- **Instructions to follow**:
Once you find the line containing "Screen dimensions: 257x262", please retype it and every line after it to the end of the entries, exactly and with nothing added.

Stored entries
══════════

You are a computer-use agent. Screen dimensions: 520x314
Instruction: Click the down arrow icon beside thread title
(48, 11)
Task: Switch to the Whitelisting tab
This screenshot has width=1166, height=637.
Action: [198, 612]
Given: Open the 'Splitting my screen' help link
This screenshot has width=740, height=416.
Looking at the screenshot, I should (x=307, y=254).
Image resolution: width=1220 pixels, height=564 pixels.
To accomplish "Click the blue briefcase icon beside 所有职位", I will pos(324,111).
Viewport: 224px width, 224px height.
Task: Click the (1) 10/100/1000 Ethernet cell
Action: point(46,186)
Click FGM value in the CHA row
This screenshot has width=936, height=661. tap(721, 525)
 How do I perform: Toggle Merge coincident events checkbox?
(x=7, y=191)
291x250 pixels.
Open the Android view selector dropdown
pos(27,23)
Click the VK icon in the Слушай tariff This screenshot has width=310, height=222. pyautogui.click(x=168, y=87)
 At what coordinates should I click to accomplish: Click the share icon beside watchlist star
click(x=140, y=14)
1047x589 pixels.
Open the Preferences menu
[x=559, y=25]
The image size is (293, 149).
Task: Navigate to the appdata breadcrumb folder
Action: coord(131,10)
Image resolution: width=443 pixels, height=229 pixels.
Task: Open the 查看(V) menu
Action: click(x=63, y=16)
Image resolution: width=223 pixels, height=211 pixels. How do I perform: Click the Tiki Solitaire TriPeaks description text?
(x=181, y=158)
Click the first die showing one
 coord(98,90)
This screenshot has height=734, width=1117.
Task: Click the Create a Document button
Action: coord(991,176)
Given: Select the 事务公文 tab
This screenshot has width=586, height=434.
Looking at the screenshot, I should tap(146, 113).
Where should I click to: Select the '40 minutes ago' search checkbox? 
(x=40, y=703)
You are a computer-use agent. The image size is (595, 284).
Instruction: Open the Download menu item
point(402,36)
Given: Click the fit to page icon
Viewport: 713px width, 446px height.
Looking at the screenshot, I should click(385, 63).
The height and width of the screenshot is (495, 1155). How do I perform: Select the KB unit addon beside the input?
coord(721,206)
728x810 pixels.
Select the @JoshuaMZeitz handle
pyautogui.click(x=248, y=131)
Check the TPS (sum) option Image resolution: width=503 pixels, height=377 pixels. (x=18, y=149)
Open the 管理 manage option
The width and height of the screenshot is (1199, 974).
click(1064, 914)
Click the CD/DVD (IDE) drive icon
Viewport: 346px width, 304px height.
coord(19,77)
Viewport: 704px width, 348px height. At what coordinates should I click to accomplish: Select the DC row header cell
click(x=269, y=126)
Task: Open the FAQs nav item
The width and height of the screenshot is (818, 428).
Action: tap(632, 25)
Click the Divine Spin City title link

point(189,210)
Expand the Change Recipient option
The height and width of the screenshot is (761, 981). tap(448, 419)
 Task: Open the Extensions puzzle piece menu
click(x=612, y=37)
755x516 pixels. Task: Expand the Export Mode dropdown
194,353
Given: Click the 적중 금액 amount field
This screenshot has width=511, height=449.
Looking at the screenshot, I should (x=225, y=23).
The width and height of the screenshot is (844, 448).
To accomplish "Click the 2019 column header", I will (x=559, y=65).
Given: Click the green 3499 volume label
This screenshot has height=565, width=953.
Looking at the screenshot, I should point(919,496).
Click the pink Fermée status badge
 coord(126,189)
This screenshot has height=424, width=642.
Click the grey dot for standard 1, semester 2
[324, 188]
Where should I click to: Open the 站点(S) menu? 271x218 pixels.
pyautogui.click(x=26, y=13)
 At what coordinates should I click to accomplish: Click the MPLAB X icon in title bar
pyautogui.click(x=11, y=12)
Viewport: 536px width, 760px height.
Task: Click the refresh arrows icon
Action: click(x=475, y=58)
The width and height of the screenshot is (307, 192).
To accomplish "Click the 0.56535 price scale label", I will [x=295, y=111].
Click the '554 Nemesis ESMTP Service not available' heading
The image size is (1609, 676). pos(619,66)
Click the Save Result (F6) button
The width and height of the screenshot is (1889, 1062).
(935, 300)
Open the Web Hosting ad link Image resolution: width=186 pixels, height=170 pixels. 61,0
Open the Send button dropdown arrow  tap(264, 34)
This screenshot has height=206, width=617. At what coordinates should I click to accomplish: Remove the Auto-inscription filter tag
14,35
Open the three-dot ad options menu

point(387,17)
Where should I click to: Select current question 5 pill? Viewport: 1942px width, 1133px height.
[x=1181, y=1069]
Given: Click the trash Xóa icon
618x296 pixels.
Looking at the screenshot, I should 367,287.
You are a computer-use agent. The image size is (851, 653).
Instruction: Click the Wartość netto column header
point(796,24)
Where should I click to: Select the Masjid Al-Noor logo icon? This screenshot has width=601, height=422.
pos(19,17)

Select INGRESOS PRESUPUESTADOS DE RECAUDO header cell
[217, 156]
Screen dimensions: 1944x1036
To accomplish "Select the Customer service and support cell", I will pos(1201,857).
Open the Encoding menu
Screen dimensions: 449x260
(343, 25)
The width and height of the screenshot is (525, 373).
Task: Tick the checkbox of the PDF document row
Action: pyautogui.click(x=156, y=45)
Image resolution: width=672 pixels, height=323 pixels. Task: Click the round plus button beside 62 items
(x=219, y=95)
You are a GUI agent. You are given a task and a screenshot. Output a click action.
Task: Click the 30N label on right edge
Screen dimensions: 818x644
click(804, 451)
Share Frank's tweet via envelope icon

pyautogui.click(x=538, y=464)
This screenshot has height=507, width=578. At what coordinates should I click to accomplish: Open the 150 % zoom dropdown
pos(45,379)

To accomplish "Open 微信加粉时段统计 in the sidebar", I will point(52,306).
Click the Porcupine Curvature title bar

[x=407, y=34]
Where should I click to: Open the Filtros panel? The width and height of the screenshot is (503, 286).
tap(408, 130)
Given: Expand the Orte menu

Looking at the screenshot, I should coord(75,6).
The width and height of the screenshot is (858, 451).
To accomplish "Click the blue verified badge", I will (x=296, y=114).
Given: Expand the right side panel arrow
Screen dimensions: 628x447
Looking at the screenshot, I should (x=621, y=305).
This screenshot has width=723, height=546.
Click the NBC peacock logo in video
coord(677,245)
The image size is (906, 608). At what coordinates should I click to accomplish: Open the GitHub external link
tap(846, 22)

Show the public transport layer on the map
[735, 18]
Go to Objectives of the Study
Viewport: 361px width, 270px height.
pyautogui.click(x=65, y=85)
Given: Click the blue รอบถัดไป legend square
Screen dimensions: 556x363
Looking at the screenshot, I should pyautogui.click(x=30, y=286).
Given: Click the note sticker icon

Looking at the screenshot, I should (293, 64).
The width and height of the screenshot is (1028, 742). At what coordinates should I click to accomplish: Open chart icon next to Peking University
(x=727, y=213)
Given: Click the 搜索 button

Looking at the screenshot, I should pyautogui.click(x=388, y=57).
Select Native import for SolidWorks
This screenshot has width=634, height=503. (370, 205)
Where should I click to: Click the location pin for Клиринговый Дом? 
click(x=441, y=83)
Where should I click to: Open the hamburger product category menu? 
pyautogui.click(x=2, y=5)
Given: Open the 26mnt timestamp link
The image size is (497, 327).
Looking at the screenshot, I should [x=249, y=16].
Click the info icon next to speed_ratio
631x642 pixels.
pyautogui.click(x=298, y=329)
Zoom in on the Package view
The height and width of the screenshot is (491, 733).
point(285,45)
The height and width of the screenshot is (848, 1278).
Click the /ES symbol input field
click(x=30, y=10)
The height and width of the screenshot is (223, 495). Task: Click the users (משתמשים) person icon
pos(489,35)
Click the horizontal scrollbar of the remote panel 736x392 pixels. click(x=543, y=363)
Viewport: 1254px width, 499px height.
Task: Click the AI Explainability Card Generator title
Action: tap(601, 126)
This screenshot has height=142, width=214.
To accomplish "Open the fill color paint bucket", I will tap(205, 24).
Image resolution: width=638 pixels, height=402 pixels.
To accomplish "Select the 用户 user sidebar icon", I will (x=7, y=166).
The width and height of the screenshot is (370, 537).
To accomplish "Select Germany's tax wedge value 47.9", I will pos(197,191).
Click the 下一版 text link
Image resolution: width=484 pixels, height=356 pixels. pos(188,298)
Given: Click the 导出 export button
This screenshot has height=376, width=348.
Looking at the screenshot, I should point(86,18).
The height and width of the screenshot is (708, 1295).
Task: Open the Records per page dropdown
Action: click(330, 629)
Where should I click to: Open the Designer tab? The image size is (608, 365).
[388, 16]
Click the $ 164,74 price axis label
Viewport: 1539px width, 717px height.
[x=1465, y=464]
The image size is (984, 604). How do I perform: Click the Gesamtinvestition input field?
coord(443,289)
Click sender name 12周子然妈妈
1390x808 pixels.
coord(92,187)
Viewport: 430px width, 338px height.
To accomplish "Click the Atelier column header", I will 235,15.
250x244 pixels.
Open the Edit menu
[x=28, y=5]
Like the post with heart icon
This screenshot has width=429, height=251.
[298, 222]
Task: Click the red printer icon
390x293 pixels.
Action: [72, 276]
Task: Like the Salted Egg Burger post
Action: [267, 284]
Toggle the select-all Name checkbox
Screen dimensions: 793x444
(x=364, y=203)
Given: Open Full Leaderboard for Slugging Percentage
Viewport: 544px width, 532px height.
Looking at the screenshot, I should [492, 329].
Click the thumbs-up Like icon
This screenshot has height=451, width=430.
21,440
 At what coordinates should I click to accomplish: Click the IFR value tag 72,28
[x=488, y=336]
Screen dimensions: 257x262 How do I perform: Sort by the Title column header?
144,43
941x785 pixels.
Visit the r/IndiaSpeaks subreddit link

══════════

- **Reply**:
Screen dimensions: 257x262 How do I perform: Sort by the Title column header?
144,43
941x785 pixels.
Visit the r/IndiaSpeaks subreddit link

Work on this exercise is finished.